Re: How do you feel about the Tea Party movement?
Someone mentioned somewhere about how companies from France are coming to the US, since regulation is too strict in France. I didn't give it much thought, until a couple days later. When a government regulates it's companies too much, they go overseas, foreign labor and such. Something smells fishy with apologizing for this. Before I go any further, I certainly agree that too much regulation is bad. I've been hesitant to start a new business due to EPA requirements.
But here is what smells fishy. If regulation is enacted to protect the common citizen from abuse by a corporation, how is it moral for that corporation to go overseas and take advantage of other people without such protection?
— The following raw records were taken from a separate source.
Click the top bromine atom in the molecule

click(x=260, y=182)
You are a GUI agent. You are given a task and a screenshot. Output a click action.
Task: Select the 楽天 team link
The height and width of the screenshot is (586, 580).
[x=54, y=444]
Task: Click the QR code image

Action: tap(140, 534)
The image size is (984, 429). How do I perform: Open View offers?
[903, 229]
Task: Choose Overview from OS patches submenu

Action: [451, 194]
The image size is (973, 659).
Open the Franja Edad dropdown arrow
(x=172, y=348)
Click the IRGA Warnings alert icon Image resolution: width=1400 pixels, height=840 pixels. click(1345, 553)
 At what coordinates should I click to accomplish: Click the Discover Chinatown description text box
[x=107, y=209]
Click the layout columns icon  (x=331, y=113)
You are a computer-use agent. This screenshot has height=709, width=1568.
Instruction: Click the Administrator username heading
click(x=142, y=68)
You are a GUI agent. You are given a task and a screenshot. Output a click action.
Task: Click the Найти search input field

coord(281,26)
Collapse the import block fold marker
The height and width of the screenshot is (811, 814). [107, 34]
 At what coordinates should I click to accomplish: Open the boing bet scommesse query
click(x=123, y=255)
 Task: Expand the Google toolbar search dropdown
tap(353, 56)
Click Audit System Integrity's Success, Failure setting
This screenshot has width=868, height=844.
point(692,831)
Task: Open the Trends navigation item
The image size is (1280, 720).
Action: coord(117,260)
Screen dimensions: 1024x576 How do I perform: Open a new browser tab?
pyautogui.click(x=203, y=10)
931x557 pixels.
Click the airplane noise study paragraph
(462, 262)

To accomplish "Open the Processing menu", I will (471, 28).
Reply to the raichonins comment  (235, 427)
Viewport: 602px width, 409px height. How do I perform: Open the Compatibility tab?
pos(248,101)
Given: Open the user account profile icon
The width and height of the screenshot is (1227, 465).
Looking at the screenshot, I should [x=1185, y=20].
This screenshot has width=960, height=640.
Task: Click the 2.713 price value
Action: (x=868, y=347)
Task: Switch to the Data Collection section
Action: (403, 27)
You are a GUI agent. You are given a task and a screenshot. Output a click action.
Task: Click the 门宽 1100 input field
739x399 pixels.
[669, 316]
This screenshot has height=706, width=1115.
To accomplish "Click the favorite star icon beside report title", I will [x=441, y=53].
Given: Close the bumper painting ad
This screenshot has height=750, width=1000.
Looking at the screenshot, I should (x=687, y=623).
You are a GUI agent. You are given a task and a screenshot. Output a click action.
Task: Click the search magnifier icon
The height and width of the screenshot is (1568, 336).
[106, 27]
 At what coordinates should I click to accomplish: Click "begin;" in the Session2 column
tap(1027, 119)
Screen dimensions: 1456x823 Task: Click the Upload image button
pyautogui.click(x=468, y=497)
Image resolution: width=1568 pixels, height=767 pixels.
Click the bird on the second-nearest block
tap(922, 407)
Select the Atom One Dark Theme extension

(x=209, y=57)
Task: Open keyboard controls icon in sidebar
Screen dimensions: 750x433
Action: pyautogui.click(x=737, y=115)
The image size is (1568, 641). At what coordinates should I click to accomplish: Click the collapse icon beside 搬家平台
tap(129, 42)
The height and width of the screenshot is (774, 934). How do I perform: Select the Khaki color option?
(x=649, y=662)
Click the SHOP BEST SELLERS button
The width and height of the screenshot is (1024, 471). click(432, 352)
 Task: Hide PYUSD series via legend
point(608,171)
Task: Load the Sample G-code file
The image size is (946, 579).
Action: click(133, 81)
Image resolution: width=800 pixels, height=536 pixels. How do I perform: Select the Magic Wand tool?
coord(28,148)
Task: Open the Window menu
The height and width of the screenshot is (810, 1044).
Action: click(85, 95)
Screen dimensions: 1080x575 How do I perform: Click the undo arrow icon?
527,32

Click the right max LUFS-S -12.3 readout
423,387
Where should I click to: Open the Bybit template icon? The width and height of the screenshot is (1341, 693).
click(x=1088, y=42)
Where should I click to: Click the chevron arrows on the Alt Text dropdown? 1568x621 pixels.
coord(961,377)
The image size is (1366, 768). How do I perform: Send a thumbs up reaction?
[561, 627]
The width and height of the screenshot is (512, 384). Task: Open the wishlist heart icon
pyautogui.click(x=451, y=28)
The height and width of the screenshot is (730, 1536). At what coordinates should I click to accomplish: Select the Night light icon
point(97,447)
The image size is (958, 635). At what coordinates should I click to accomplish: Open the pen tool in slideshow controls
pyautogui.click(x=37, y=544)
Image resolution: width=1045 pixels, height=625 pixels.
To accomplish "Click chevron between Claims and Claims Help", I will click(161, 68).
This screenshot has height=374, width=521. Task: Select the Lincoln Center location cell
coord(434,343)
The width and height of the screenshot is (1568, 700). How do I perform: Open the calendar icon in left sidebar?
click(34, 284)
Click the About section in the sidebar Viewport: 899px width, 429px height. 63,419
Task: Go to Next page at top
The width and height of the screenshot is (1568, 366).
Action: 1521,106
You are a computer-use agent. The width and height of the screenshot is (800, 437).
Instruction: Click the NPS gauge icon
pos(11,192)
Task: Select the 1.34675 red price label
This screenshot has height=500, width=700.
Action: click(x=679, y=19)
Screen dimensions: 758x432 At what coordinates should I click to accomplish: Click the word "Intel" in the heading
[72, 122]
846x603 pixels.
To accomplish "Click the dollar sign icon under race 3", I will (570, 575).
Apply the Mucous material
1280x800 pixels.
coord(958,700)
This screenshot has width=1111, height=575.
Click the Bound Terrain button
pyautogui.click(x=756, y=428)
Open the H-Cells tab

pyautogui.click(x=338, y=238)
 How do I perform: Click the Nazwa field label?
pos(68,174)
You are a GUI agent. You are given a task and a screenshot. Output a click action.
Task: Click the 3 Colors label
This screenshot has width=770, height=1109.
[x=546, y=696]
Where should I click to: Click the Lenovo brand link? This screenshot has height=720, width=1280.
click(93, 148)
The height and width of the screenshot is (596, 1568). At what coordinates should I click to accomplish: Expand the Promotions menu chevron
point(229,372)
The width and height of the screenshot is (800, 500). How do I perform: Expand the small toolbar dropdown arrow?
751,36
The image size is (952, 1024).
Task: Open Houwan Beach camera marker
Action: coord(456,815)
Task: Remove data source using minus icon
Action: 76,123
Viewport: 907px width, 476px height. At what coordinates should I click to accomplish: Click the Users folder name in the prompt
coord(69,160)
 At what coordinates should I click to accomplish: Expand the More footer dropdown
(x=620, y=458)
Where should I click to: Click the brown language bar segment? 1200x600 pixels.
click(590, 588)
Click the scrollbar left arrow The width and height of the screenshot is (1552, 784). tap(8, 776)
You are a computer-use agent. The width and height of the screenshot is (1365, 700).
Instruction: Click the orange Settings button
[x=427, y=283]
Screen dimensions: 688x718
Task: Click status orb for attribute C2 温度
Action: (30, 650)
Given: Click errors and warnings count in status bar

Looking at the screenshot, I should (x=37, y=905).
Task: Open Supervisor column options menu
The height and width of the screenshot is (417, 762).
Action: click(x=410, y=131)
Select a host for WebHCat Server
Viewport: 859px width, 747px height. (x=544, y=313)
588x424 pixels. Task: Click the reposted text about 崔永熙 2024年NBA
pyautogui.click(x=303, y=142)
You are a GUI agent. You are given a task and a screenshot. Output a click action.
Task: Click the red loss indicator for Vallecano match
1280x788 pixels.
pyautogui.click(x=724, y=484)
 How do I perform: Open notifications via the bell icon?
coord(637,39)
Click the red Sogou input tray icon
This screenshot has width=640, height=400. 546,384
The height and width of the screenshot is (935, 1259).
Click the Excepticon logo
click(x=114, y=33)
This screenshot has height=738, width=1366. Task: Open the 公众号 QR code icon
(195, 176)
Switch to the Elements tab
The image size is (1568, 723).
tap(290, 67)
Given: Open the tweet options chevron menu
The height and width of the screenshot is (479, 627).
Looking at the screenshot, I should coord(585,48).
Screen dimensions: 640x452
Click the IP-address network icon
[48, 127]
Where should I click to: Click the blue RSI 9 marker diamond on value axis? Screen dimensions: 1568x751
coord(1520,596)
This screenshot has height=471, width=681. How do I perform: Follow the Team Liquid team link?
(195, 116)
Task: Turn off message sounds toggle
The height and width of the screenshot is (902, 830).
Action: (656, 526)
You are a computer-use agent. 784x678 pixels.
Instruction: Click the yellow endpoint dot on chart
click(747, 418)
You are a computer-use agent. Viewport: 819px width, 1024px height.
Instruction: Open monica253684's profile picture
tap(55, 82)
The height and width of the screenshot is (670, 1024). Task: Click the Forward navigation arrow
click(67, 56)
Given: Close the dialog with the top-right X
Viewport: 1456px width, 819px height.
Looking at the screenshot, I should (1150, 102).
When we have minimum wages, as a simplistic example, it is to ensure people aren't paid a pittance while the big fish at the top of the corporate food chain rake in all the profit. So to increase revenue, these companies go overseas and hire people for far less than minimum wage, which only takes the injustice somewhere else.
The businesses in the US are currently very under-regulated. I see abuse nonstop everywhere I look, and watch in frustration as select few people grow wealthy from the combined overdraft fees of millions of Americans. Or E. Coli outbreaks that kill people, yet the FDA is unable to shut down the food plants. Or unregulated offshore drilling.
Perhaps those oil companies will do business in Mexico instead of the US if we regulate them too much. But what the hell does that solve? We would still have unsafe oil rigs in the Gulf! It's like telling your child they aren't allowed to do cocaine when they live under your roof, so they move out and do cocaine elsewhere. The problem isn't that regulation would drive corporations overseas, the problem is that corporations want maximum profit, even if it means at the expense of the American people.
Perhaps some politicians have already thought of this and penalize such behavior in some manner. I'm not sure how it could be done without damaging the economy here in the US. But then, think of it like this. If the economy is weaker in the US as a result of regulation, yet also results in a more equal distribution of wealth, it could very well be a positive net sum to the vast majority of Americans. The rich would no longer be as rich, perhaps the middle class would come back, and we would no longer have the toxic injustices that we see everyday. In all honesty, this still seems to be a poor trade-off. But we should remain focused on the true root of the problem, rather than treating merely the symptoms. Under-regulation allows injustices to be done on a massive scale.
By the way, I licensed my business a couple months ago.